Sunday, February 8, 2015

Talk about foreshadowing!

I posted just about 2 weeks ago about how Jacksonville is always a mile marker for me, that is the place I go before life throws me a curve-ball or before I go and mix things up. Maybe deep in my heart I knew that's what was happening when I wrote that blog.

Here I am just a few weeks later, having said goodbye to my job at the church as of Tuesday and looking ahead wondering "WHAT THE CRAP AM I DOING???" I have never been so directionless in my life. But I also don't think I've ever been more certain I am on the right track.

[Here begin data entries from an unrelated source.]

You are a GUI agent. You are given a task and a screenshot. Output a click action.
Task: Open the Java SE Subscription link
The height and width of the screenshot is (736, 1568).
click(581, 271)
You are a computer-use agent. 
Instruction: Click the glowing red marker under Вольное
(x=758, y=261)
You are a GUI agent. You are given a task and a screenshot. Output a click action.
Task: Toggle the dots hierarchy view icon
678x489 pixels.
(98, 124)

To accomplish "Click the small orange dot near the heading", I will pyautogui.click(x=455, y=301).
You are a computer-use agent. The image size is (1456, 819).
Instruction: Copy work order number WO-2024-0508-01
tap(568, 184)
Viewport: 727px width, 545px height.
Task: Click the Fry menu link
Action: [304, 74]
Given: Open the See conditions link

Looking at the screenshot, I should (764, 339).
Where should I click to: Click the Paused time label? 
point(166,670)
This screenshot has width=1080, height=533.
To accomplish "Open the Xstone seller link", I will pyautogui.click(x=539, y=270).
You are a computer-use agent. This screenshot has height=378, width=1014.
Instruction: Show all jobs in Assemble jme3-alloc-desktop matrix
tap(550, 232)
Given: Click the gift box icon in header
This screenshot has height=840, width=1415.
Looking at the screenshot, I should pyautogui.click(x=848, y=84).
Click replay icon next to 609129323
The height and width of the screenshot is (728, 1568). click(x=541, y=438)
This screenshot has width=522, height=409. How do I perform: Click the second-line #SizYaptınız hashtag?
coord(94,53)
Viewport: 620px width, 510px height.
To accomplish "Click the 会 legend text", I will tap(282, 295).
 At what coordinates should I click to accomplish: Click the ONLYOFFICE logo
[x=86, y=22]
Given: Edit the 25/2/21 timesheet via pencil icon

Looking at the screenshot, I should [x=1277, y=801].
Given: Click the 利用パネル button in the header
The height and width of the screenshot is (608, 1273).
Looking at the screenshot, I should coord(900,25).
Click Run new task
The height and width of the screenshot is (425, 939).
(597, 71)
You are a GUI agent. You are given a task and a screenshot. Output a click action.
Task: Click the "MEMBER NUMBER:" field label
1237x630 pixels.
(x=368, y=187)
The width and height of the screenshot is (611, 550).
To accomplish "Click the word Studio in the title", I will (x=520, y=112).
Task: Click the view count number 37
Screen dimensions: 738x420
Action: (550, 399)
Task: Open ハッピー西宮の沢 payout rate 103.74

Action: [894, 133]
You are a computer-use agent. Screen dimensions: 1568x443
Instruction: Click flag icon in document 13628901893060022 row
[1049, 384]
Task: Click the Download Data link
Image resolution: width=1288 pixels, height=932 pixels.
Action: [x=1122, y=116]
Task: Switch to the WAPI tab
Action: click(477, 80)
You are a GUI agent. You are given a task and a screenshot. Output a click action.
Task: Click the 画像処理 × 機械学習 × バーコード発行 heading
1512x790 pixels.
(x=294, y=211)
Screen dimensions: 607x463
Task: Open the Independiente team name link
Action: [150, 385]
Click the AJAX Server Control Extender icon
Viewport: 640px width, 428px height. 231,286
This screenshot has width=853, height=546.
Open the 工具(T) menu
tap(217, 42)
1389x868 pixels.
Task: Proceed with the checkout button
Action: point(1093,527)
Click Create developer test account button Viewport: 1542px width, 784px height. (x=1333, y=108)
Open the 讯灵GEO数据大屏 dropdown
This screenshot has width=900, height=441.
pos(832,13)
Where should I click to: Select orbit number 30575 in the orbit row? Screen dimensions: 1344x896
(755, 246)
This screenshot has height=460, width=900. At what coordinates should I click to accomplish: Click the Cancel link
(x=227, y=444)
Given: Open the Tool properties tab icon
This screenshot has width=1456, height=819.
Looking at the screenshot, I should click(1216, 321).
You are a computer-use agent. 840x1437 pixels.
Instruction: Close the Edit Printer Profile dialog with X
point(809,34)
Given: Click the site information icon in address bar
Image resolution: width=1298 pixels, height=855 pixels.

I'm not so naive that I think something is just going to fall in to my lap while I sit here looking at the sky patiently waiting. But I do think in the midst of all of the crazy that is my life, the right thing and I will find each other. "What Do You Want To Be When You Grow Up?" is a question that has bounced around in my head a lot this past week. The truth is I don't have an answer to what career I want to have, but I do know what I want to be when I grow up. I want to be greater. Greater than who I am right now, greater at loving people, and greater at contributing to the lives I encounter in my journey. I don't know yet what that looks like in career setting, but I have no doubt that I will find it. It might be the next thing I do, it might be the collaboration of all the future things I do.

Pardon my rambling, I've had so many thoughts running around in my head this past week, I think this is more for me than it is for anyone else. 

So in the mean time, I'll adjust to post church life - which I'm adjusting to surprisingly well. Did you know people sleep in and go to a thing called "Brunch" on Sundays???? It's a real thing! I did both today and they were glorious!